Family Computing
- Volume no. 1, Issue no. 1, September 1983
- Editor-in-chief: Claudia Cohl
- Frequency: Monthly
- Circulation: 420,000 (August 1986)
- Publisher: Scholastic
- First issue: September 1983
- Final issue: April 2001
- Country: United States
- Based in: New York City
- Language: English
- Website: www.destinationsoho.com (Historical) Archived October 17, 2000, at the Wayback Machine
- ISSN: 0899-7373

= Family Computing =

1980s computer magazine

Family Computing (later Family & Home Office Computing and Home Office Computing) was an American computer magazine published by Scholastic from the 1980s to the early 2000s. It covered all the major home computer platforms of the day including the Apple II, VIC-20, Commodore 64, Atari 8-bit computers, as well as the IBM PC and Macintosh. It printed a mixture of product reviews, how-to articles and type-in programs. The magazine also featured a teen-oriented insert called K-Power, written by Stuyvesant High School students called the Special-K's. The section was named after a former sister magazine which folded after a short run.
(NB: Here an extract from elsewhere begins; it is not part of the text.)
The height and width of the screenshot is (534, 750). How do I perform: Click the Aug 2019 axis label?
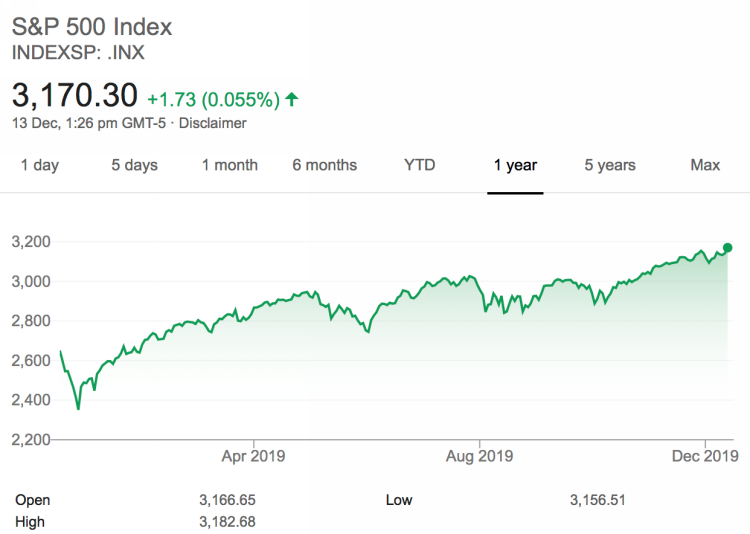[x=479, y=456]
This section was discontinued after the July 1987 issue as part of the magazine's shift toward home-office computing.

==History and profile==
The first issue of the magazine appeared in September 1983. It was notable in the early days for the wide variety of systems it supported with type-in programs, including such "orphaned" systems as the Coleco Adam and TI 99/4A long after other magazines discontinued coverage. There was also a spinoff TV show on Lifetime hosted by Larry Sturholm, of which at least 26 episodes were produced.
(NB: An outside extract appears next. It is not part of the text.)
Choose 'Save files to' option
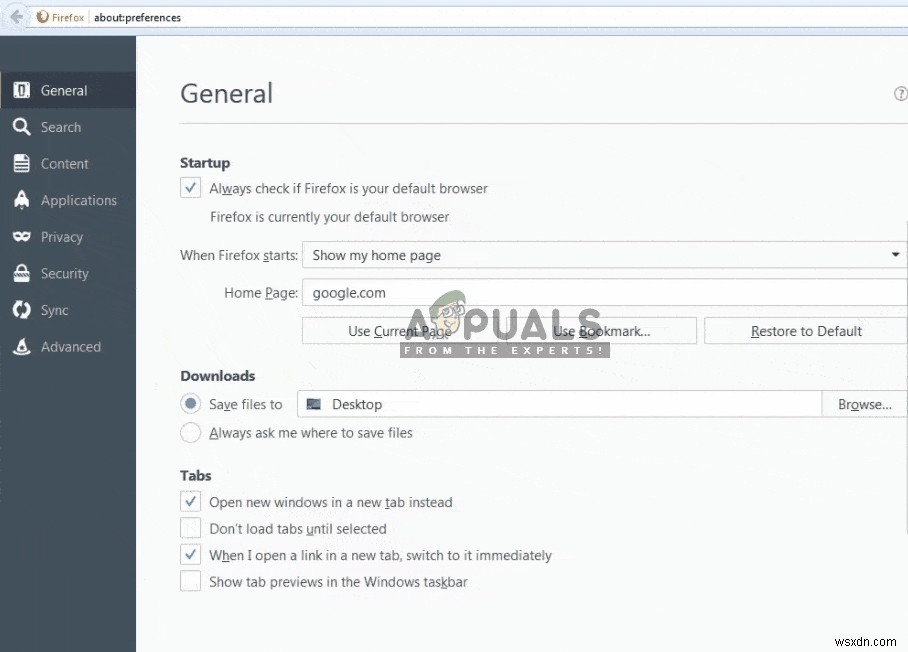The width and height of the screenshot is (908, 652). [x=190, y=404]
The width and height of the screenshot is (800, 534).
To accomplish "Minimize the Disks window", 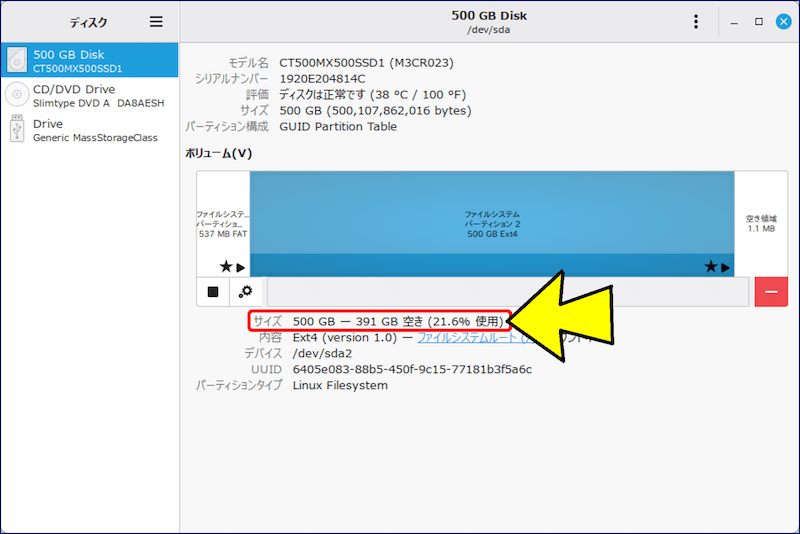I will (735, 22).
Another section of the magazine was contributed by Joey Latimer and dealt with music related themes. This mostly amounted to BASIC program listings that would play some sort of tune on the computer platforms covered by the magazine.

After the video game crash of 1983 the magazine began to change its focus toward the burgeoning home office movement of the late 1980s and early 1990s, initiating coverage of non-computing products such as fax machines and office furniture. Article topics began to include ideas for starting a home-based business and time management tips. The title was changed, first to Family & Home Office Computing and finally to just Home Office Computing with ever-diminishing coverage of family computing topics.

In January 1998, Scholastic sold the title to Freedom Technology Media Group, which published the magazine until the April 2001 issue.